» Exercise description
List all the lines in these records that hold "breadcrumb".

» Saved entries
┄┄┄┄┄┄┄┄┄┄┄┄┄┄┄┄┄┄┄┄

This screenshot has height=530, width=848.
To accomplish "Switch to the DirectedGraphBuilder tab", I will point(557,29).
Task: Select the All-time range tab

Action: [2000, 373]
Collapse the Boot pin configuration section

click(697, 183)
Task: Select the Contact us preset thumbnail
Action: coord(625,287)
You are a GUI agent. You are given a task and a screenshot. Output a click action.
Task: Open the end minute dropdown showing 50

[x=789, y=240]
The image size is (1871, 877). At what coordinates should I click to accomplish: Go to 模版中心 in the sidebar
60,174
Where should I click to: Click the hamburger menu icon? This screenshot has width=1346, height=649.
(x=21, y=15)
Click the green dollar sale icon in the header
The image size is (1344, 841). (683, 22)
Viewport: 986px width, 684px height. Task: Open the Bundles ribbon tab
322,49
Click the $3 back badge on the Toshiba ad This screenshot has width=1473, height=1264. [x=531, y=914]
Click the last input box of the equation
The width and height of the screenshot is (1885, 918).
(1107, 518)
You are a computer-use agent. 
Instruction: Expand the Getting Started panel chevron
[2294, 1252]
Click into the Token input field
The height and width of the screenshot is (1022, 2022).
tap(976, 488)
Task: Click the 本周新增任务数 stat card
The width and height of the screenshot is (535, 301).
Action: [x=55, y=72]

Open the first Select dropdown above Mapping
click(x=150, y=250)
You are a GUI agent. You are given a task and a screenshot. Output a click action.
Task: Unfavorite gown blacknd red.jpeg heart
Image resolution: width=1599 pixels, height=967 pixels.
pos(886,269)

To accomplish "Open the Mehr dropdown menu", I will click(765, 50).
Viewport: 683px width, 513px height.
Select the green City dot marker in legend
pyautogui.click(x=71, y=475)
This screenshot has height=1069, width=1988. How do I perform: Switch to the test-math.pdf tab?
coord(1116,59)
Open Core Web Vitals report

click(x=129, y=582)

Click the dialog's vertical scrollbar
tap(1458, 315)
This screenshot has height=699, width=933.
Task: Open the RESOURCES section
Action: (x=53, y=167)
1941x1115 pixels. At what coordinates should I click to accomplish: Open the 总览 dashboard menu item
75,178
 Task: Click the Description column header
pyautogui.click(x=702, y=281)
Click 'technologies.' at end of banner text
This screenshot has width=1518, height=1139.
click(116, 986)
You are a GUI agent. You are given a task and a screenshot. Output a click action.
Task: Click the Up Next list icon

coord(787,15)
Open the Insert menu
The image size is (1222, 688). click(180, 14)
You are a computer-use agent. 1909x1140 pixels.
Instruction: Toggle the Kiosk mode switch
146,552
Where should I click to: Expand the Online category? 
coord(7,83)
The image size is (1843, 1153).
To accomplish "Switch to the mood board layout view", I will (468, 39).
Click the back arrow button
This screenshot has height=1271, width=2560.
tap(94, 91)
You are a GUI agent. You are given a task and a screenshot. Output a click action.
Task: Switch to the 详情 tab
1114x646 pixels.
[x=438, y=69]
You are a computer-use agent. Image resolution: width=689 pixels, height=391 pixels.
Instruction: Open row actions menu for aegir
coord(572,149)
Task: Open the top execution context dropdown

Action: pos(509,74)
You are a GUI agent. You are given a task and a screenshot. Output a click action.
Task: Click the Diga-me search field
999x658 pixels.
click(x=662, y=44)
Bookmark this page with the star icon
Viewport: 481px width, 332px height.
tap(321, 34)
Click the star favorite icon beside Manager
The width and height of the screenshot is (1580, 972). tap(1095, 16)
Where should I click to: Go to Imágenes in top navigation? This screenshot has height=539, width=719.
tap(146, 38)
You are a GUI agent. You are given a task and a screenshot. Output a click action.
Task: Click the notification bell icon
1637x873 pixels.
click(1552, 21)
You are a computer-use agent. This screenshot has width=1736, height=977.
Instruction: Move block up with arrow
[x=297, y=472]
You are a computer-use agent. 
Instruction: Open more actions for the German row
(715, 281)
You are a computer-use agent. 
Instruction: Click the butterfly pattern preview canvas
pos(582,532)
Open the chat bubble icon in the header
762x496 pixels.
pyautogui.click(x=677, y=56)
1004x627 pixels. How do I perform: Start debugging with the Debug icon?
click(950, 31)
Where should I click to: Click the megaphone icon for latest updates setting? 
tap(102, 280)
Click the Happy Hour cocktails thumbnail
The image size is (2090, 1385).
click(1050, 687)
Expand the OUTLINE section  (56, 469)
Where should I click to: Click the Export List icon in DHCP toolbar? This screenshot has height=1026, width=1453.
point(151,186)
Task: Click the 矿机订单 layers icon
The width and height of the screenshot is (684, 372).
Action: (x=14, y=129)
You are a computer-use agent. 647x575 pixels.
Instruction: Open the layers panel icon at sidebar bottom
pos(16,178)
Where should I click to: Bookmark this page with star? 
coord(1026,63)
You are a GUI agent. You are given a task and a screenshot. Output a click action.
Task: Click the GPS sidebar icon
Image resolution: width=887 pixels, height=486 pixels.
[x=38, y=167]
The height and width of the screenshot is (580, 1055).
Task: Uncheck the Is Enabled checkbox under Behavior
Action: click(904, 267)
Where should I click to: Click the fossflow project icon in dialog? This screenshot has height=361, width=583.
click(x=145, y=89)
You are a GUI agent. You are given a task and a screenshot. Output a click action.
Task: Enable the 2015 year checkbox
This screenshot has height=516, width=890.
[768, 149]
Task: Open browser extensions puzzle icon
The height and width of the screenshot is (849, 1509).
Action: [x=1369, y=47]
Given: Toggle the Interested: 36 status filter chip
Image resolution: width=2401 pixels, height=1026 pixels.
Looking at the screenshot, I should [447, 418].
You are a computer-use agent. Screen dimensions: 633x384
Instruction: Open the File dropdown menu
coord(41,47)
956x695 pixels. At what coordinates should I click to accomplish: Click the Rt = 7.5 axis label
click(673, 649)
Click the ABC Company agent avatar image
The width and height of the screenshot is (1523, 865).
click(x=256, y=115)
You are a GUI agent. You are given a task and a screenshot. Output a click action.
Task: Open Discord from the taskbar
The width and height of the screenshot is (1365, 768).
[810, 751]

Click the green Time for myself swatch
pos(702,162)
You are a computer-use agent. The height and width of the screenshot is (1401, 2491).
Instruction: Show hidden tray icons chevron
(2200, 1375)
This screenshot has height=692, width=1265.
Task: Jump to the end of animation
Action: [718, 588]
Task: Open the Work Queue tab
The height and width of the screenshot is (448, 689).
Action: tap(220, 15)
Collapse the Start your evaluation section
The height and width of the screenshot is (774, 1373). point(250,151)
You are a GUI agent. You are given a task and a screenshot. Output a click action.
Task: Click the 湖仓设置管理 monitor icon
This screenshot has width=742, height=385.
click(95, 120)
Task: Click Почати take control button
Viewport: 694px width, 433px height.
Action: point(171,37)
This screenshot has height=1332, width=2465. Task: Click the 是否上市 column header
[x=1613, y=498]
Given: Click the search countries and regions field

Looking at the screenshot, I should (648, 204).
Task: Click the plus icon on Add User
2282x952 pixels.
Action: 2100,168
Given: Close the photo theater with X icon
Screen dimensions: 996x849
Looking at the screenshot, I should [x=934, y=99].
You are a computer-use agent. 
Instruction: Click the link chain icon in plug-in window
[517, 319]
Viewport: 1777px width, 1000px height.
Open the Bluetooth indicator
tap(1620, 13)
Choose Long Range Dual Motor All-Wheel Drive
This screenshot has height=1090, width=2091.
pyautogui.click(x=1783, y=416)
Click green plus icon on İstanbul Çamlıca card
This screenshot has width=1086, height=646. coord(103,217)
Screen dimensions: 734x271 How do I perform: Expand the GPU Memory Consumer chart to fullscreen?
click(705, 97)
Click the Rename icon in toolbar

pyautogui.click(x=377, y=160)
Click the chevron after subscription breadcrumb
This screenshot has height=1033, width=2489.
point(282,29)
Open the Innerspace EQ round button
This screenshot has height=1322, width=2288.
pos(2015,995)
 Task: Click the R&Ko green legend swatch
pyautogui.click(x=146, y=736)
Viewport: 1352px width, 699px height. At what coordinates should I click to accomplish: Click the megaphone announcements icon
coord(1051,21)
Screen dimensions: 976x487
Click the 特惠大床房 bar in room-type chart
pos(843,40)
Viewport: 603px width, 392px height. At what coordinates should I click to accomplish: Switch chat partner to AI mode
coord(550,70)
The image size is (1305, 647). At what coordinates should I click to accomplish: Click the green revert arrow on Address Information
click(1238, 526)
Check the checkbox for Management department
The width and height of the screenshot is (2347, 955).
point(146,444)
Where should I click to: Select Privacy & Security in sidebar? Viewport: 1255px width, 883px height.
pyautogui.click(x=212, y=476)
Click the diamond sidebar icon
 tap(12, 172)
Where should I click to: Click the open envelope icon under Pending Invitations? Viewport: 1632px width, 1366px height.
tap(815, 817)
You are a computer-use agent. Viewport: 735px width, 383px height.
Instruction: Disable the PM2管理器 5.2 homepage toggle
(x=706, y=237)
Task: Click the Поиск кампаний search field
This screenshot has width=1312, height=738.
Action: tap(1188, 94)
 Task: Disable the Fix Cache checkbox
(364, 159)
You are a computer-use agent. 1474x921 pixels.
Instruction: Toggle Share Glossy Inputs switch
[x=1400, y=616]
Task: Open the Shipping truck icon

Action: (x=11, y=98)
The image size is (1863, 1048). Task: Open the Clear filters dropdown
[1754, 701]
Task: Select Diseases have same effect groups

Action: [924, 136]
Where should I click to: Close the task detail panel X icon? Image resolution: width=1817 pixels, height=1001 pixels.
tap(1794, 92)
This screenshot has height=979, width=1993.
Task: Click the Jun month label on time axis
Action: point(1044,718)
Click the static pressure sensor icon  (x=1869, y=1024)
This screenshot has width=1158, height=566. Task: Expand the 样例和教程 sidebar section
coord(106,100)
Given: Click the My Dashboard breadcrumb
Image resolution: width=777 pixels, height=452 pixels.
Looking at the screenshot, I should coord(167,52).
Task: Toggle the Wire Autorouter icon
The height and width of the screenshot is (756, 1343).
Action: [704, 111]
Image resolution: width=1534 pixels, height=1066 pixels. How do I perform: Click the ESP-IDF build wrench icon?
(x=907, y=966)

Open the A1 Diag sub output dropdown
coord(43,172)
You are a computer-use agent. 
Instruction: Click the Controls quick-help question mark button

┄┄┄┄┄┄┄┄┄┄┄┄┄┄┄┄┄┄┄┄

» Response box
Click the chevron after subscription breadcrumb
Given: Click the My Dashboard breadcrumb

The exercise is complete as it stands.